• **DOCUMENT**:
3. Paragraph A of Section VI of the Plan is hereby amended, effective June 26,
2003 by deleting said Paragraph in its entirety and substituting in lieu thereof
the following:

          A. The Board may, from time to time and upon such terms and conditions
     as it may determine, authorize the granting to an Eligible Director of
     rights to purchase shares of Common Stock upon the exercise of an option
     granted pursuant to this Section VI ("Option Rights"). Notwithstanding
     anything in this Section VI or elsewhere in this Plan to the contrary and
     subject to adjustment as provided in Section IX, no Director shall be
     granted Option Rights for more than 5,000 shares of Common Stock during any
     fiscal year of the Company.

4. Subparagraph (ii) in Paragraph B of Section VI of the Plan is hereby amended,
effective as of January 1, 2004, by deleting said subparagraph in its entirety
and substituting in lieu thereof the following:

          (ii) With respect to grants of Common Stock made prior to January 1,
     2004, each such Option Right shall become exercisable in full on such date
     or dates not less than six months nor more than five years from the Grant
     Date, so long as the Director has served continuously as a director of the
     Company during the intervening period, and shall become exercisable in full
     immediately in the event of a Change in Control, as defined in Section VII.
     With respect to grants of Common Stock made on or after January 1, 2004,
     each such Option Right shall become exercisable in full on such date or
     dates not less than eleven months nor more than five years from the Grant
     Date, so long as the Director has served continuously as a director of the
     Company during the intervening period, and shall become exercisable in full
     immediately in the event of a Change in Control, as defined in Section VII.

• **RECORDS PROVIDED**:
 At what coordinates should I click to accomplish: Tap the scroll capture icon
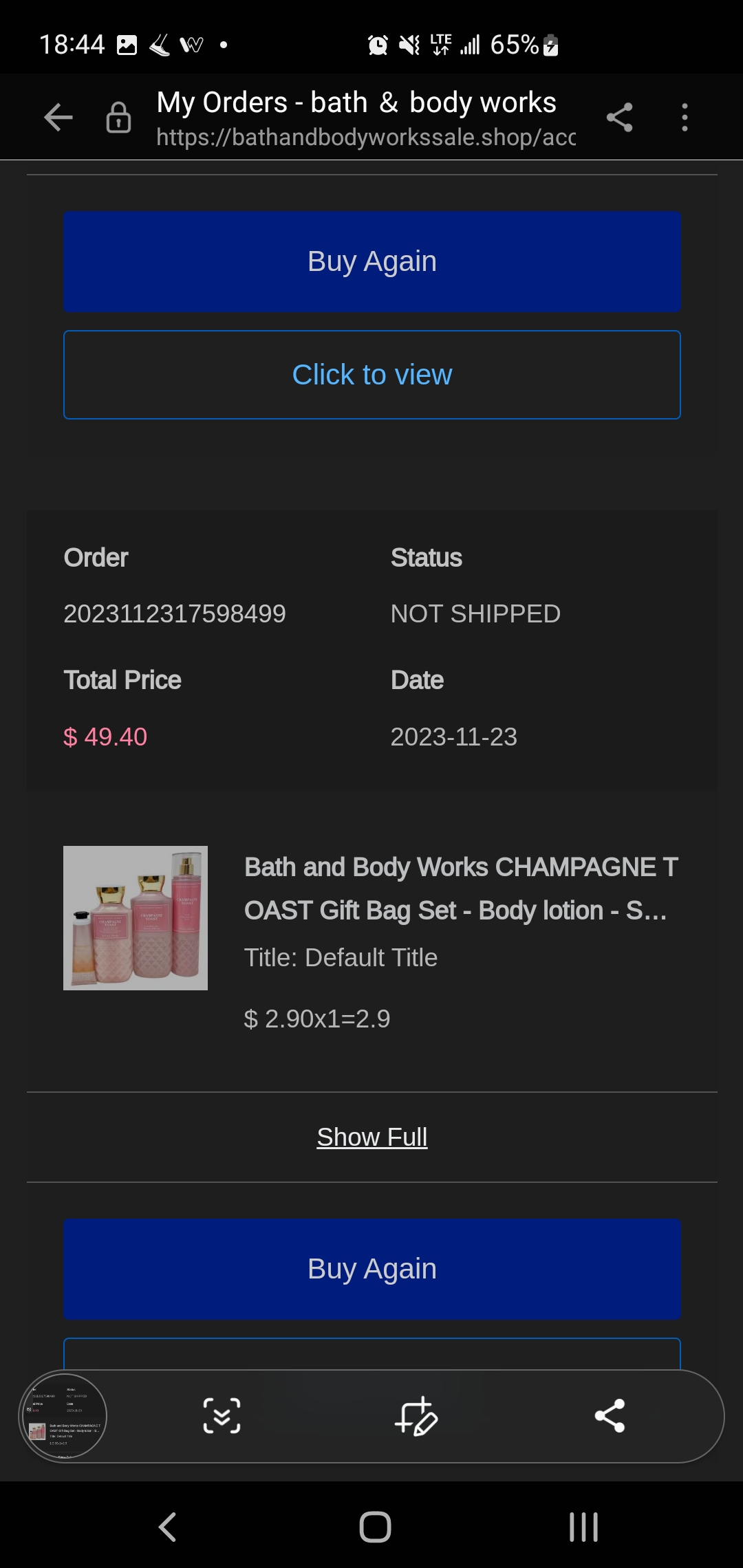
---
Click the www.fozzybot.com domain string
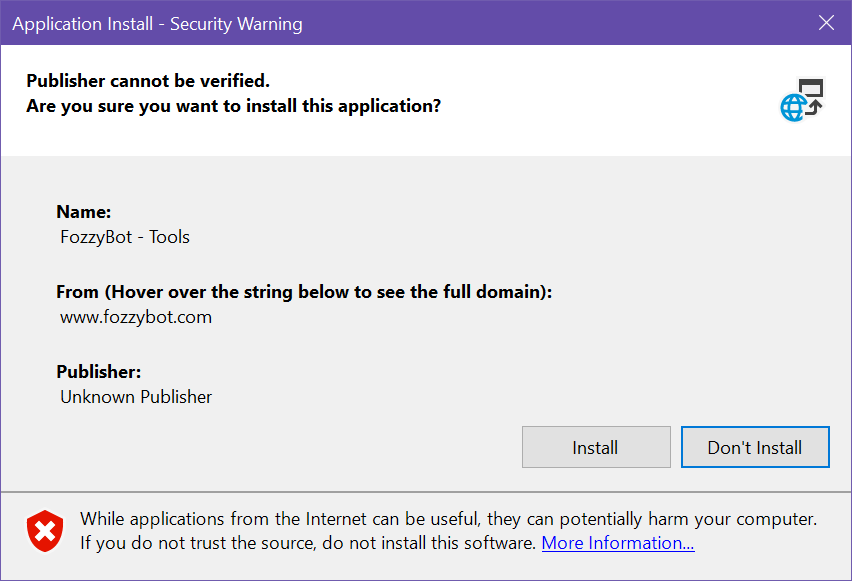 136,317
==
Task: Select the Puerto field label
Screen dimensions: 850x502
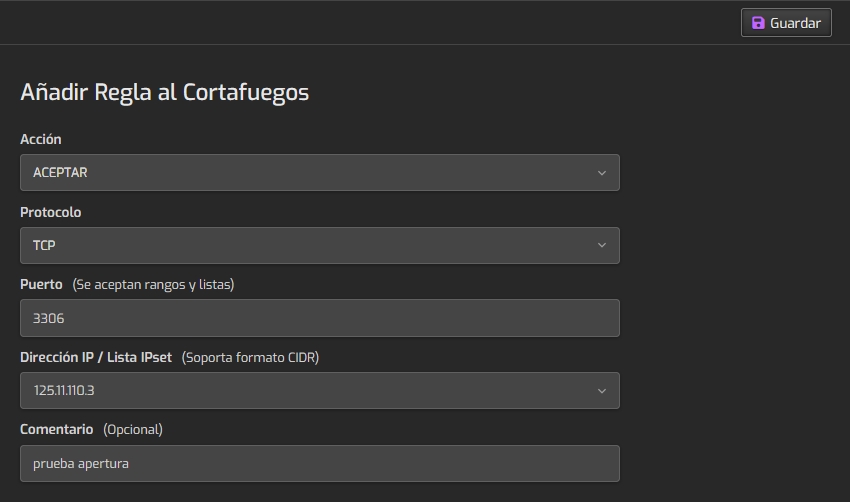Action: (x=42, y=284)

• **EXERCISE SET**:
1. Set down the part of the plan amendment between "3. Paragraph A" and "of the Company.", inclusive.
2. List every section of the Plan that the plan amendment cites by number, in order of first appearance.

• **ANSWERS TO THE EXERCISE**:
1.
3. Paragraph A of Section VI of the Plan is hereby amended, effective June 26,
2003 by deleting said Paragraph in its entirety and substituting in lieu thereof
the following:

          A. The Board may, from time to time and upon such terms and conditions
     as it may determine, authorize the granting to an Eligible Director of
     rights to purchase shares of Common Stock upon the exercise of an option
     granted pursuant to this Section VI ("Option Rights"). Notwithstanding
     anything in this Section VI or elsewhere in this Plan to the contrary and
     subject to adjustment as provided in Section IX, no Director shall be
     granted Option Rights for more than 5,000 shares of Common Stock during any
     fiscal year of the Company.

2.
Section VI
Section IX
Section VII